The following chart is a monthly chart for silver in 12 years. Recently silver has broken to the downside from its 2-year Descending Triangle pattern. By using Bulkowski’s measure rule on descending triangles, the long-term downside price target is projected at 15 for silver.

Silver 5-31-2013 (Monthly)



Gold/Silver Mining Stocks in “Bump and Run Reversal Bottom” Pattern

Gold/silver mining stocks are in a possible “Bump and Run Reversal Bottom” pattern, i.e., the exact opposite of the SPX’s “Bump and Run Reversal Top” pattern discussed above. The 6-month downtrend channel serves as a “Lead-in” phase in which prices move in an orderly manner and the range of price waves defines the lead-in height. In last two months, prices fell into the “Bump” phase with fast declining prices following a sharp downtrend-line slope with an angle large than 45 degrees.

Although prices typically could reach a bump low with at least twice the lead-in height, the price target projected at the 2nd Parallel Line is negated once prices cross above the Bump Trendline (red line). Testing the lead-in trendline should be expected. If prices break above the lead-in trend line, the bullish “Run (up)” phase could start.

XAU 5-31-2013

HUI 5-31-2013



Crude Oil Forming 11-Month Trading Range

Crude oil is forming an 11-month horizontal trading range between 86 and 98. Prices should be in sideways before a breakout from the trading range.

Oil 5-31-2013



US Dollar Forming a 4-Month Rising Wedge

The U.S. dollar is forming a 4-month rising wedge pattern. Prices could be in sideways inside the wedge.

USD 5-31-2013



US Treasury Bond Formed 12-Month Bearish Downtrend Channel

The 30-year U.S. treasury daily chart has formed a 12-month bearish downtrend channel. Now it is near the lower boundary of the channel, and prices could rebound.

USB 5-31-2013



Asset Class Performance Ranking with Equity Leading

The following table is the percentage change of each asset class (in ETFs) against the 89-day exponential moving average (EMA89). Currently equity is outperforming, and gold is underperforming.

Asset 5-31-2013



Sector Performance Ranking with Bank Sector Leading

The following table is the percentage change of sectors and major market indexes against the 89-day exponential moving average (EMA89). The Wilshire 5000 index, as an average or a benchmark of the total market, is 3.86% above the EMA89. Outperforming sectors are Banks (9.35%), Biotech (8.66%), and Semiconductors (6.36%). Underperforming sectors are Precious Metals (-10.56), Real Estate (-2.74%), and Utilities (-2.32%). The Russell 2000 Small-cap is outperforming and the Dow Jones Industrial is underperforming.

Sector 5-31-2013



BRIC Stock Market Performance Ranking with the Russian Market Lagging

The table below is the percentage change of the BRIC stock market indexes against the 89-day exponential moving average (EMA89), also in comparison to the US market. Currently the Russian market is lagging.

BRIC 5-31-2013
  1. June 10, 2013 at 11:32 am

    The majority of the Public will soon wake up and join the rush to return to PM’s, as investors realize that they have been played by the Central Banks in the name of Fiscal Recovery (Theirs Not Ours)…

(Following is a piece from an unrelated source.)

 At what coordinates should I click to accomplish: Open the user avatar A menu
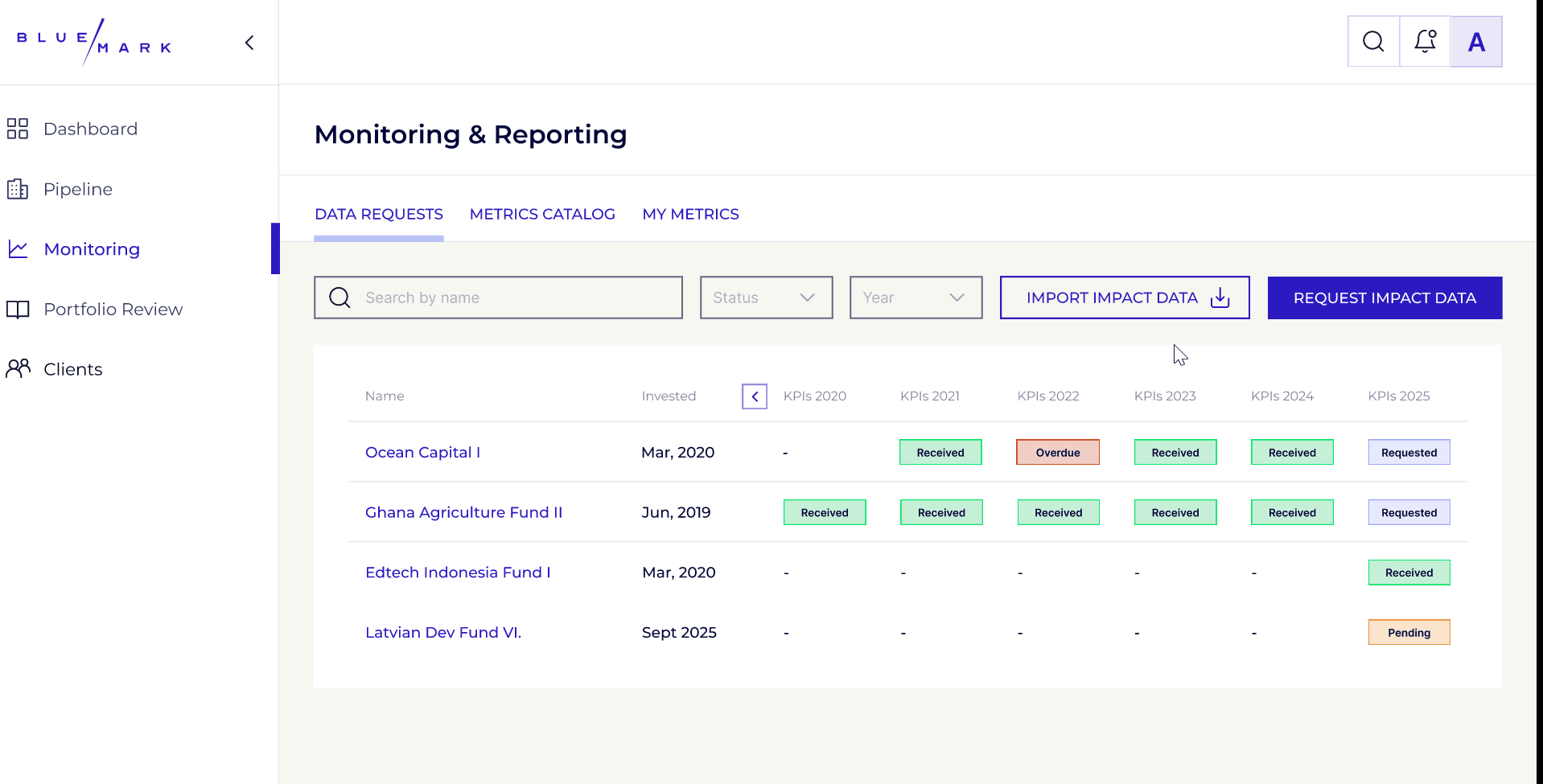click(1476, 42)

  2. June 10, 2013 at 11:17 am

    Beware all those that encourage you to divest your PM’s just because the Central Bankers are fiddling with the charts most use to track the relationship of PM’s to the US$.

    I believe we are seeing a Global effort to drive PM’s downward so that the big Central Banks can scoop most of it up at bargain prices, so they can further promote the use of their own paper money!

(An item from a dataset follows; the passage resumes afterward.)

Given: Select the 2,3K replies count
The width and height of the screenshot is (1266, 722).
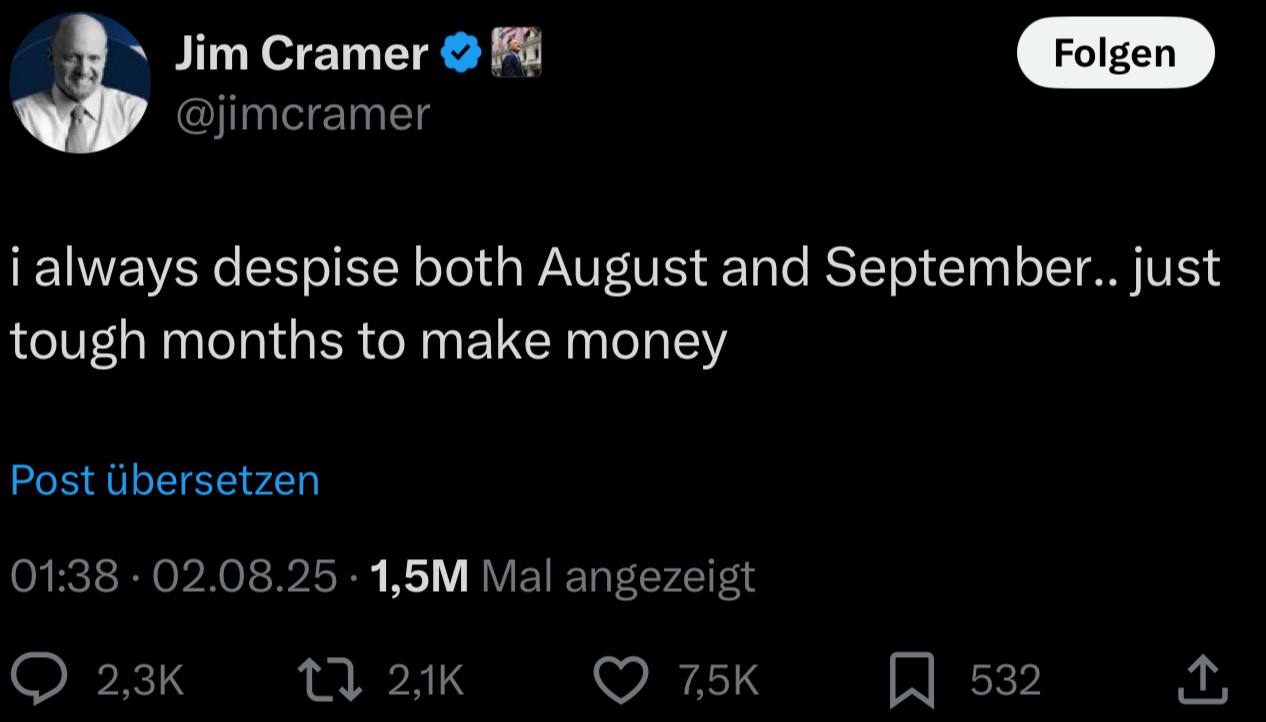Looking at the screenshot, I should tap(141, 682).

    The long view of PM’s is one of security, not PM bashing by those printing paper money…

  3. June 3, 2013 at 7:01 pm

    The Big Banks and their friend the Central Banks are flexing their fiscal muscles to remind all the little people who is running the World.

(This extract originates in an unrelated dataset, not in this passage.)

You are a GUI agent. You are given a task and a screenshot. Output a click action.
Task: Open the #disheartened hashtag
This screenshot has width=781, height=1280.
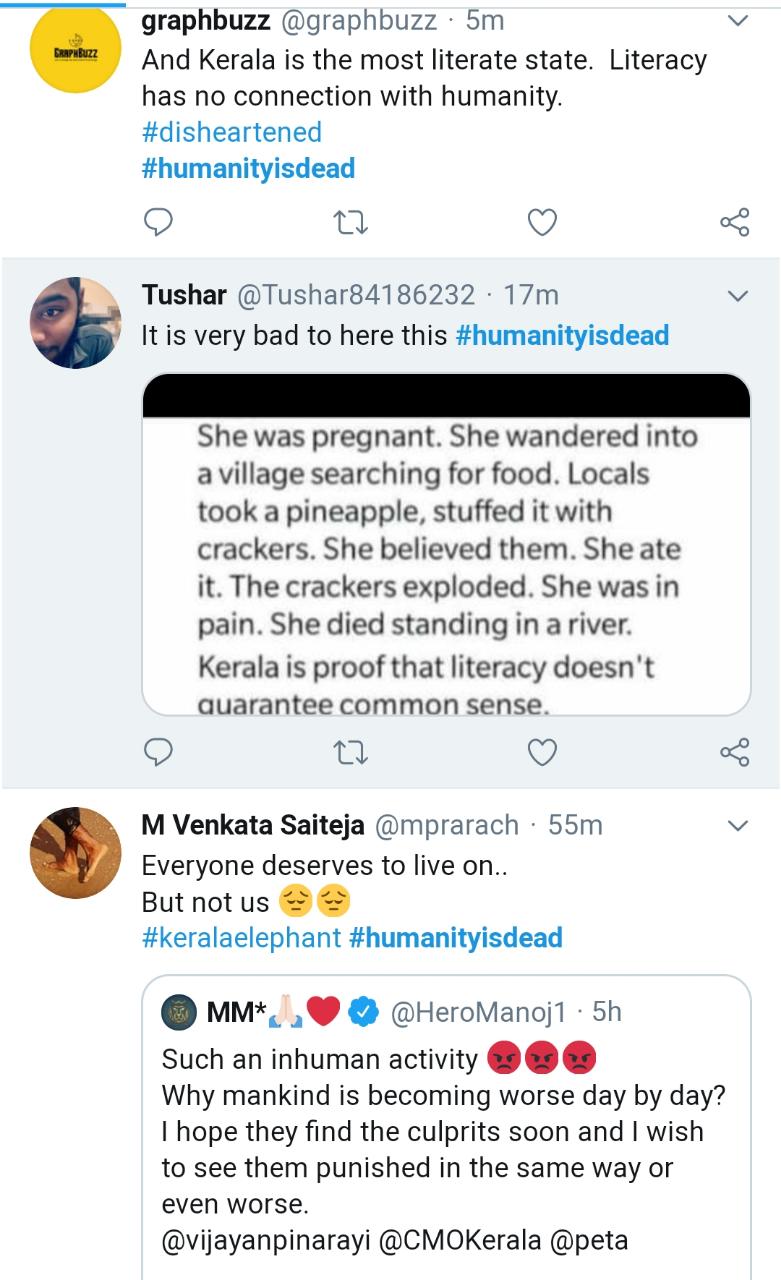click(232, 132)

    US BANKS REPORT RECORD EARNINGS OF $40.3B FOR Q1
    http://bigstory.ap.org/article/us-banks-report-record-earnings-403b-q1
    snip
    WASHINGTON (AP) — U.S. banks earned more from January through March than during any quarter on record, buoyed by greater income from fees and fewer losses from bad loans.

    Everybody better start exercising, since we all will be bowing (to them) now more than ever before!